I think that this work cautions against assuming that if life populates Titan’s ocean, sampling its waters would reveal it. Life might be very localized. Think about the early Earth, more than 3 billion years in the past. There was no life on the emerged lands, and the first few meters of the ocean were sterilized by UV radiation. Yet, life had likely already emerged. It is possible that an observer looking for life on the early Earth would have had to find seafloor hydrothermal systems, which cover only a tiny fraction of the seafloor, to conclude anything but that Earth was lifeless.
On Titan, we should try to find out if there could be environments that concentrate yummy stuff for microbes, such as glycine. What would these environments be? It remains hard to tell for now. Perhaps a melt pool within the ice crust, possibly already in contact with the ocean, could be interesting. Evidence for hydrothermal vents would also be exciting.
I saw that you're starting a NOMIS-ETH Fellowship in Zurich - congrats! Will you continue researching potential extraterrestrial biospheres?
Thanks, I am super happy to have been given the opportunity to pursue my own research projects! I will be researching atmospheric biosignatures of exoplanets. In particular, I will focus on photosynthetically produced dioxygen. Should we expect an Earth-like planet with Earth-like life to have abundant atmospheric dioxygen? On Earth, oxygenation at 1% of the present level took half a billion years after the emergence of photosynthesis, and oxygenation at present levels dates back only half a billion years, 2 billion years after the emergence of photosynthesis! So, photosynthesis and atmospheric oxygen don’t necessarily seem to be automatically associated.
Is there anything else you’d like to discuss that I haven’t asked you about?
This work illustrates that there are multiple angles to habitability. At first glance, Titan’s organics may seem like a food source, but specific organic molecules known to be used as food sources by life are rarer. There may be fundamental, chemical reasons why certain organic molecules are not used by known Earth-based life, implying that alien life may also not use them.
Life harvests energy from chemical reactions when those reactions transfer electrons. This is not the case for every chemical reaction, and there is perhaps no way for life to harvest chemical energy differently.

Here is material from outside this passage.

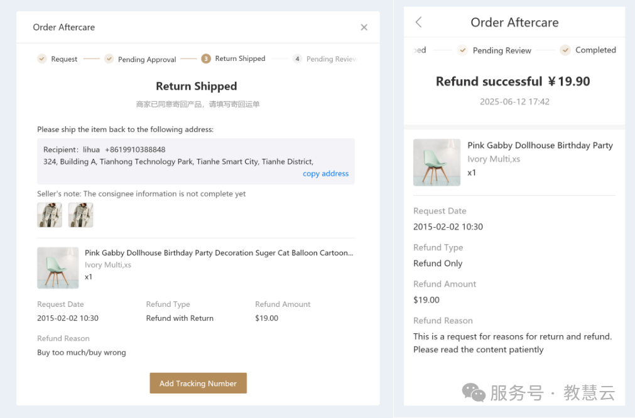The height and width of the screenshot is (418, 635).
Task: Select the Return Shipped step label
Action: (x=240, y=59)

Bioenergetic modeling does not discriminate between electron-transferring reactions and others. A non-electron-transferring reaction may appear as one that releases a lot of energy, but perhaps not energy that can actually be used by cells. So, when we are looking for extraterrestrial life, we have to be very careful about what ‘metabolisms’ (the reactions through which cells harvest energy) are considered.

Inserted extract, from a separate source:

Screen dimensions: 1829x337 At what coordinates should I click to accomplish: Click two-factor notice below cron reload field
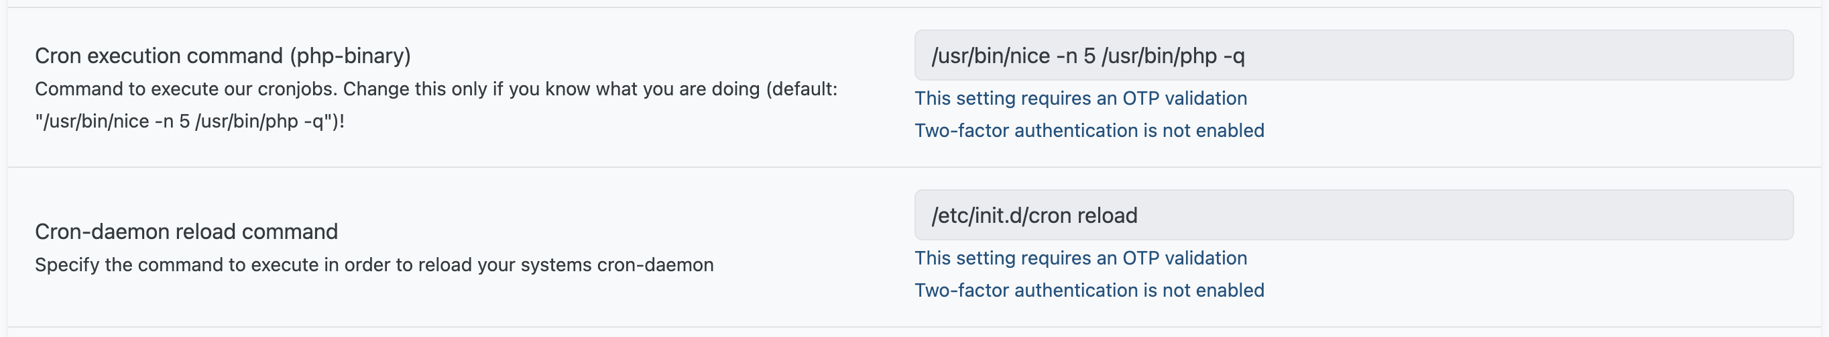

Another point is that bioenergetic approaches typically focus on fixed chemical and physical conditions to estimate whether the occurrence of a certain chemical reaction would release energy in those given conditions. However, life is a dynamic phenomenon; it requires fluxes to sustain itself. As an analogy, if you live in a house where the fridge is full of food but there is no store for you to restock once you have eaten everything, then you might not survive for long. Therefore, one must consider a candidate environment for life as one that exchanges matter and energy with its surroundings. In the case of Titan’s ocean, it is crucial to constrain how much food can be delivered to the ocean per unit of time to evaluate its potential for life.